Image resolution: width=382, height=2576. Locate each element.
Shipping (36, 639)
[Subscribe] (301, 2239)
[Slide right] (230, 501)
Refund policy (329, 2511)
•••••
**TASK DETAILS:**
Start at the first line and transcribe the data exactly through the last.

**TASK ANSWER:**
Image resolution: width=382, height=2576. Locate each element.
Shipping (36, 639)
[Subscribe] (301, 2239)
[Slide right] (230, 501)
Refund policy (329, 2511)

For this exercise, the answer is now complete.